§ **PROBLEM DETAILS**:
Echo every line of the data below, from the line containing "Task: Select the Shoulder column header" down to the line containing "Action: (314, 34)", with both of those lines included, and reproduce each one unchanged.

§ **Data for locating words and elements**:
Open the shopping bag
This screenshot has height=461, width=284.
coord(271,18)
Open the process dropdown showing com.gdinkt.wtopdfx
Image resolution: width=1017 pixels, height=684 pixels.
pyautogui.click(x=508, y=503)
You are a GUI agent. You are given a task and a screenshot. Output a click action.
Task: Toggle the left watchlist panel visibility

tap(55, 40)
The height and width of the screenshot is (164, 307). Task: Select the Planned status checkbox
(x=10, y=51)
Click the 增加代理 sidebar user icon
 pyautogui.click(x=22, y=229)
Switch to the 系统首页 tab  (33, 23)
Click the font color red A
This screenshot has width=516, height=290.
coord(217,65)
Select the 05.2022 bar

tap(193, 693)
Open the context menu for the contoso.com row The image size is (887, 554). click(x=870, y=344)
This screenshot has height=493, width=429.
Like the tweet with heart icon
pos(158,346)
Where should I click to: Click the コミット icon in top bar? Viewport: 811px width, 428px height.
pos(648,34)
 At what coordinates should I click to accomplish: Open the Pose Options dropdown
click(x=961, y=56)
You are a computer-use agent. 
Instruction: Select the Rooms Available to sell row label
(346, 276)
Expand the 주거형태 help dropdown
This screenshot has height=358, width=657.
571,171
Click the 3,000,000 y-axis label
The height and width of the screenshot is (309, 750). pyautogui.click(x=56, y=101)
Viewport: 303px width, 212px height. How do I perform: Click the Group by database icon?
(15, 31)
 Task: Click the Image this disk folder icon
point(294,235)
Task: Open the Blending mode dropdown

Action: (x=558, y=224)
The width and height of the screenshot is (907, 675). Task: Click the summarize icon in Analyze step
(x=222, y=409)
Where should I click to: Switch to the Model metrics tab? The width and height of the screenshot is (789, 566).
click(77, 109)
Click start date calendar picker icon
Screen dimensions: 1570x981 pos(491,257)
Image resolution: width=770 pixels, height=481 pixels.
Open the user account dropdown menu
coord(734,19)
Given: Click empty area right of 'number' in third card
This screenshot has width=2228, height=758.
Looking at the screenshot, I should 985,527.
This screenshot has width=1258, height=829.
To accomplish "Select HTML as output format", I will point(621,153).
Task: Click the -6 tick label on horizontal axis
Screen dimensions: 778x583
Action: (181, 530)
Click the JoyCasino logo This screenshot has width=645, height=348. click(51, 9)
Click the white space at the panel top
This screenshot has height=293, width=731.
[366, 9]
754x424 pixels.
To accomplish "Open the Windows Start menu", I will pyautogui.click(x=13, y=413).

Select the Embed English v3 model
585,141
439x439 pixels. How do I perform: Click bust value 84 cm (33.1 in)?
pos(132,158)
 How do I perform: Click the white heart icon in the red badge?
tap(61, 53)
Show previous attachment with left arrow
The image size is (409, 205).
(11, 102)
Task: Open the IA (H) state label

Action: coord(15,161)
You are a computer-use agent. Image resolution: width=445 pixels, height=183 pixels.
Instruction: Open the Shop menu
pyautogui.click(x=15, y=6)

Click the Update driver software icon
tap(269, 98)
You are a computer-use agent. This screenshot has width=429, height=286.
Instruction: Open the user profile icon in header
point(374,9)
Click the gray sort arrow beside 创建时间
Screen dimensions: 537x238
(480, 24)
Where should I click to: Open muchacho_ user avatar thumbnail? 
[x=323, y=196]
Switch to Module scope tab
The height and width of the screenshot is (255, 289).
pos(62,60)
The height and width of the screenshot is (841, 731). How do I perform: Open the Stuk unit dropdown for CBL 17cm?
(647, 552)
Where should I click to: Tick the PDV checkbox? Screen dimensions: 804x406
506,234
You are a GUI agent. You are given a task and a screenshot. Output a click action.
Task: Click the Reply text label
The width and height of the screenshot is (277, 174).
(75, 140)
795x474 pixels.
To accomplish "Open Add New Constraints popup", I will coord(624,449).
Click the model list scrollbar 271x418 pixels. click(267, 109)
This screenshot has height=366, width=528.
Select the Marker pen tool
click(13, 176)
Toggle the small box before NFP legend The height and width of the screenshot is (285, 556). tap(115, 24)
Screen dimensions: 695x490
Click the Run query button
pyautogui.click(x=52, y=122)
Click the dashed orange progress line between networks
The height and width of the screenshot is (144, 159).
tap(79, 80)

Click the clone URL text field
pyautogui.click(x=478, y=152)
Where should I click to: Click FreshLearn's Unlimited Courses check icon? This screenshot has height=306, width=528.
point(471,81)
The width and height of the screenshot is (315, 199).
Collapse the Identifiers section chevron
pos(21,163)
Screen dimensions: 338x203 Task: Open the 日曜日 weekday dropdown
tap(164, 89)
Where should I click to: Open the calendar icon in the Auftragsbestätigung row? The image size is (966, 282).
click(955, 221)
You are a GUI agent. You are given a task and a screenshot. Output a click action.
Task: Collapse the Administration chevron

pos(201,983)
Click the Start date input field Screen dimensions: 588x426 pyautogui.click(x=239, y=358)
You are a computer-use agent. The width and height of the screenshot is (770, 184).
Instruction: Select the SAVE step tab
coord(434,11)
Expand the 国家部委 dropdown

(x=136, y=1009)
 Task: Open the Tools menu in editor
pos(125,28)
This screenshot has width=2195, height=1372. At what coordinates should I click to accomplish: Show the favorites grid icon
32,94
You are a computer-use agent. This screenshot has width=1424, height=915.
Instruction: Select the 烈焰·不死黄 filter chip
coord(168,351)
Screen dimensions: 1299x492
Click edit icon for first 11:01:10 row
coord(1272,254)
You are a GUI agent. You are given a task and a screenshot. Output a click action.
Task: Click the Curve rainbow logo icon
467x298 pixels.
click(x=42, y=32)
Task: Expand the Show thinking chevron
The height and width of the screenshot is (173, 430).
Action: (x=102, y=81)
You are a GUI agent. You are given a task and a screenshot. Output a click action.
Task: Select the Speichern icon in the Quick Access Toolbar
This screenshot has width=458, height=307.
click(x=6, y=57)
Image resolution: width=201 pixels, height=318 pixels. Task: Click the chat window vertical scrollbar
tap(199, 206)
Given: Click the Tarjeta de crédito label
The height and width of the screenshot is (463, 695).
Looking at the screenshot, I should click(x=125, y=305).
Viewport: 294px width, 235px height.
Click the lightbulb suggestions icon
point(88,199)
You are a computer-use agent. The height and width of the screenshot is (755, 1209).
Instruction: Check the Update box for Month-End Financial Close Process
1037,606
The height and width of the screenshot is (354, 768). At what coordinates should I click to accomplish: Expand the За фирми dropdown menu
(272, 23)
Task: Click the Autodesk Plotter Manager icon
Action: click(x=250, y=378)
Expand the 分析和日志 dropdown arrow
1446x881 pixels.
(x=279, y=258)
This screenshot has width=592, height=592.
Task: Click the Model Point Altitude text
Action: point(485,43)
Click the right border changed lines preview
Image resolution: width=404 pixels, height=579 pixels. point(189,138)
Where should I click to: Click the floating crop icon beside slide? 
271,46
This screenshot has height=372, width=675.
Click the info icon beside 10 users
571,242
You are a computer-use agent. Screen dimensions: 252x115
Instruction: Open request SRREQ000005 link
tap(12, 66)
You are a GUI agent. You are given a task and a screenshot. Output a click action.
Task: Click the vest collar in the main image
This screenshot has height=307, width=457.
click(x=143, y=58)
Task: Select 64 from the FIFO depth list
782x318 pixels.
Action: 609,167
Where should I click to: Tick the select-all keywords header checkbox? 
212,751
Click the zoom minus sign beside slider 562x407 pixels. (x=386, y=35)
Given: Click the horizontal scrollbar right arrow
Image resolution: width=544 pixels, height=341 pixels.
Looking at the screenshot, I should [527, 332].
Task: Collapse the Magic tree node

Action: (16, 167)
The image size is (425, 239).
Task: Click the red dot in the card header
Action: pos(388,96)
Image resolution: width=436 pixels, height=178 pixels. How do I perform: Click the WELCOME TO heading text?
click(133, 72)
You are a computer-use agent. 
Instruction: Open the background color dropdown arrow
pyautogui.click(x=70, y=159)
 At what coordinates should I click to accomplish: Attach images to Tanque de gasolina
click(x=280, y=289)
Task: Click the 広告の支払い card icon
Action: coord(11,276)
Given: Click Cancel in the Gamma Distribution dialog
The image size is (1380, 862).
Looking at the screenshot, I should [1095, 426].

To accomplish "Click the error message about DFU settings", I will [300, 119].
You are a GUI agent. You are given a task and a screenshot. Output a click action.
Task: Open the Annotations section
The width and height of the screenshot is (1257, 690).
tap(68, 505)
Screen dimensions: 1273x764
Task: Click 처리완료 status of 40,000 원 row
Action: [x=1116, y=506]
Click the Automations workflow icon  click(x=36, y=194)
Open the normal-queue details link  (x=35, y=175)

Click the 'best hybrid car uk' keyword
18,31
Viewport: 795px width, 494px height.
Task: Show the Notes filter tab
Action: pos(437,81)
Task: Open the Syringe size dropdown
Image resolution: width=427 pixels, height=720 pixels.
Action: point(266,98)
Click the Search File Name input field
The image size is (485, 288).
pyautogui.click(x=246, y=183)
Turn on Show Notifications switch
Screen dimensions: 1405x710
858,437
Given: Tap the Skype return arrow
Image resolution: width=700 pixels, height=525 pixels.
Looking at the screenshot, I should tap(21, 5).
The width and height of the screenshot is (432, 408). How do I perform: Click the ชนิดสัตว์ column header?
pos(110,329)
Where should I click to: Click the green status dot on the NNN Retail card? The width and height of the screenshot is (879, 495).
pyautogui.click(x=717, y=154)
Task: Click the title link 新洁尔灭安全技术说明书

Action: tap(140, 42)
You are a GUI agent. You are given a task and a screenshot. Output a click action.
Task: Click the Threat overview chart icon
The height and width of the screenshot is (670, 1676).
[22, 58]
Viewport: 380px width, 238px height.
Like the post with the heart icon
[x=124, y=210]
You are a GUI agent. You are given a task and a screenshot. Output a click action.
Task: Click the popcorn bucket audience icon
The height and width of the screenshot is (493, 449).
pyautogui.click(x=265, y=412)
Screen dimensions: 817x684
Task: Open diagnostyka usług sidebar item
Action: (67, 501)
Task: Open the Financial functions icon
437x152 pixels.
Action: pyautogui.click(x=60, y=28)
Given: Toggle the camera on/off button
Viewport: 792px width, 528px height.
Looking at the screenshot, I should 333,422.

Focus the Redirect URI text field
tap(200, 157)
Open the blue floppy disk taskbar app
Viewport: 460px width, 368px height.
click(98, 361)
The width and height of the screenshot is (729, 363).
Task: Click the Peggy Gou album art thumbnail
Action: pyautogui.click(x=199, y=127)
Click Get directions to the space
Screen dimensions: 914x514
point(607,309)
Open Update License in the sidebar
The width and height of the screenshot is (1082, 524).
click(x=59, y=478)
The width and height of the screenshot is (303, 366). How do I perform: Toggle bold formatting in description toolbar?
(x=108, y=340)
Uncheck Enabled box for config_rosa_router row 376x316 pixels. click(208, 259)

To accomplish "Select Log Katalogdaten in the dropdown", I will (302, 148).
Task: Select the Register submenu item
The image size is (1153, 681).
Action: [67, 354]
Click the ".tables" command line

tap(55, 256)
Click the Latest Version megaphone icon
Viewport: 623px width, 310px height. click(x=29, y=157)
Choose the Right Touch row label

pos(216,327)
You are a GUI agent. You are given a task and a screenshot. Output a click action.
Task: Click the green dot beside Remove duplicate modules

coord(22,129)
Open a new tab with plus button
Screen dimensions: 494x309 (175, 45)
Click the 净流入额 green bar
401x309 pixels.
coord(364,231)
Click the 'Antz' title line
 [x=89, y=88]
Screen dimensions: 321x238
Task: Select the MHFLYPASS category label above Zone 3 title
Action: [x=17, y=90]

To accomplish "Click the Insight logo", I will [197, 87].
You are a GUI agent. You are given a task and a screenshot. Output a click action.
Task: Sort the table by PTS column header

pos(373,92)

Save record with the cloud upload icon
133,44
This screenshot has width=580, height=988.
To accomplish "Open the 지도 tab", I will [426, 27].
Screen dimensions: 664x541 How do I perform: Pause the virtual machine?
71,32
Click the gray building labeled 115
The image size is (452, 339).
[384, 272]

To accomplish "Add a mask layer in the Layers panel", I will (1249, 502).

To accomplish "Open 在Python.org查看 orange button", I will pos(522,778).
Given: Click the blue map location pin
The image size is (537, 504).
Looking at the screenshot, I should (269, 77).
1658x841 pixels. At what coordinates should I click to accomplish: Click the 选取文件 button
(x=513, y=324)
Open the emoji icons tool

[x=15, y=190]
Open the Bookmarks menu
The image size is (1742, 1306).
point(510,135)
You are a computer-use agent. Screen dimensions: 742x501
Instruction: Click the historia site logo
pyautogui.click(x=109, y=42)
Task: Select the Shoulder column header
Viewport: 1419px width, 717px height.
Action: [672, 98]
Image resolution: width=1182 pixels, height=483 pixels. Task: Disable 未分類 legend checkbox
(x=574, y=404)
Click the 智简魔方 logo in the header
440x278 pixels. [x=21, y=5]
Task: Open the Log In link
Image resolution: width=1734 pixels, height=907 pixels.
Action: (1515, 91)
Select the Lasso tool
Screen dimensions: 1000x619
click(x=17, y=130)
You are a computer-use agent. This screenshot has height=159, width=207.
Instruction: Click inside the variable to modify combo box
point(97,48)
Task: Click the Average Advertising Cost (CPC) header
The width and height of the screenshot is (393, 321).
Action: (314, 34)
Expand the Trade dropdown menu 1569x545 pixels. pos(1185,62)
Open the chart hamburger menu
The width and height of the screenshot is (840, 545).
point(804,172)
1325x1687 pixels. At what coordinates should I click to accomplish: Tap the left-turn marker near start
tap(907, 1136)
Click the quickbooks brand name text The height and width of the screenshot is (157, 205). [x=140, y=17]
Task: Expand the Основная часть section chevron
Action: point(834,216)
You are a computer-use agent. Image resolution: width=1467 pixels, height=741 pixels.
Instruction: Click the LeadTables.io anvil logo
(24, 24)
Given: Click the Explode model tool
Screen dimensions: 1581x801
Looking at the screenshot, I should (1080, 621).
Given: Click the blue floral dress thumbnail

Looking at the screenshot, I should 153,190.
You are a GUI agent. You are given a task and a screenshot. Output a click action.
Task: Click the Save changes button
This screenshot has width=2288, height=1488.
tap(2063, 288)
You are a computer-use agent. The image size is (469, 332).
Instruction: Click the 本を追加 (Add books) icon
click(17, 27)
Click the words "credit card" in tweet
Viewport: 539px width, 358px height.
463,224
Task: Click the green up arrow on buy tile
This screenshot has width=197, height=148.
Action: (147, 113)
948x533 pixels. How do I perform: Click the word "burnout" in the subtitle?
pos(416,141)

§ **RESPONSE TO THE TASK**:
Task: Select the Shoulder column header
Viewport: 1419px width, 717px height.
Action: [672, 98]
Image resolution: width=1182 pixels, height=483 pixels. Task: Disable 未分類 legend checkbox
(x=574, y=404)
Click the 智简魔方 logo in the header
440x278 pixels. [x=21, y=5]
Task: Open the Log In link
Image resolution: width=1734 pixels, height=907 pixels.
Action: (1515, 91)
Select the Lasso tool
Screen dimensions: 1000x619
click(x=17, y=130)
You are a computer-use agent. This screenshot has height=159, width=207.
Instruction: Click inside the variable to modify combo box
point(97,48)
Task: Click the Average Advertising Cost (CPC) header
The width and height of the screenshot is (393, 321).
Action: (314, 34)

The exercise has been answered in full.